The ethos of Disney’s newest animated feature Planes can be summed up in the advertisements before the film even begins, in which the movie’s characters are used to promote Target and American Airlines. And to further hone the point, an American airliner also appears in the film itself (the main character even makes a point of mentioning its “great paint job”). Much like its Pixar-produced predecessor, 2006’s Cars–or, more accurately, that film’s 2011 sequel–it’s all about product placement, marketing, and the prospect of selling hundreds upon thousands of toys and merchandise to the parents of young children who will no doubt be clamoring for their very own Dusty Crophopper plane. In the face of all that potential profit, what does “art” or “story” have to do with any of it?
Very little, as it turns out. Planes tells the overly familiar tale of Dusty (Dane Cook, doing his best Owen Wilson impersonation here), a crop duster with big dreams of racing around the world. His friend Chug (Brad Garrett) encourages his dreams and tries to help him improve his speed, while old-timer and military veteran Skipper (Stacy Keach) looks on in disapproval. When Dusty manages to qualify for the race, he faces ridicule from the other racers, including Brit Bulldog (John Cleese) and the jealous three-time winner of the event, Ripslinger (Roger Craig Smith). Skipper comes to the rescue and trains Dusty, teaching him how to maneuver while flying low to the ground in deference to his fear of heights (seriously). But with so many forces against him, including his own physical limitations, can the underdog pull it all together and win the big race?
The better question is, “Can the audience wake up from its Planes-induced coma in time to even care about the predictable ending?”
Look, we’ve seen this before. It’s Cars all over again–fitting, since the films take place in the same sans-human world (the Cars characters even make a brief appearance watching Dusty’s race on television). The broadly-drawn, highly stereotypical characters are essentially clones of one another: there’s the scrappy hero (Lightning McQueen/Dusty), the gruff, older mentor (Doc Hudson/Skipper), the goofy sidekick (Tow Mater/Chug), the egotistical rival (Chick/Ripslinger). With the exception of the ending, the plot points mirror one another: some of the action takes place in a remote town filled with off-the-wall characters (Radiator Springs/Propwash Junction); the mentor initially resents the upstart young hero before facing his own past to guide his training; the hero saves a competitor in distress (McQueen pushes The King over the finish line; Dusty safely guides a blinded Bulldog to the ground); the hero falls behind early in the race only to be perked up and inspired to win through the intervention of the mentor. I could go on, but I’ll save you the aggravation.

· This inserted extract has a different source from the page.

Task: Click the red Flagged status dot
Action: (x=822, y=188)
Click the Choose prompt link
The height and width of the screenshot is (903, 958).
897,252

While Pixar films tend to include several “wink-wink” moments for adult fans, Planes generally lacks any deeper level of commentary for more mature viewers, with a couple of exceptions. There’s a brief, self-aware moment acknowledging the inevitable marketing blitz associated with the film in which Chug claims to have sold so much Dusty memorabilia that the Propwash Junction gang can travel to a race checkpoint in Mexico. The absurd influence of viral videos is touched upon (much as it was in last month’s DreamWorks release Turbo) with an Auto-Tuned song drawing attention to the cropdusting phenom. There’s a strange segue mid-film when Skipper recalls the demise of his squadron of fellow fighter planes in World War II–a grim moment that deviates from the otherwise insipid tone of the remainder of the movie. And the film gives a cute nod to fans of Top Gun (1986) with two of that film’s stars, Val Kilmer and Anthony Edwards, voicing top-notch Navy aircrafts (a cinematic link that is underscored by their character poster). But these adult-friendly moments are few and far between, as the movie spends most of its time blandly pandering to its core audience.
The best thing I can say about Planes is that it is inoffensively tame. There’s nothing new here–no originality, no freshness brought to these tired animated tropes. The visuals are nothing spectacular, lacking the decided crispness of the typical Pixar output. The cheaper budget shows, even in 3-D. But that in itself might be excusable, if the plot just wasn’t so damnably boring. Planes may be touted as emerging “from the world of Cars,” but it sorely lacks the engaging story, genuine good humor, and pure heart of the earlier film. Even a cameo from Pixar’s “good luck charm,” John Ratzenberger, ultimately can’t save this sub-par DisneyToon product from wallowing in its own banality.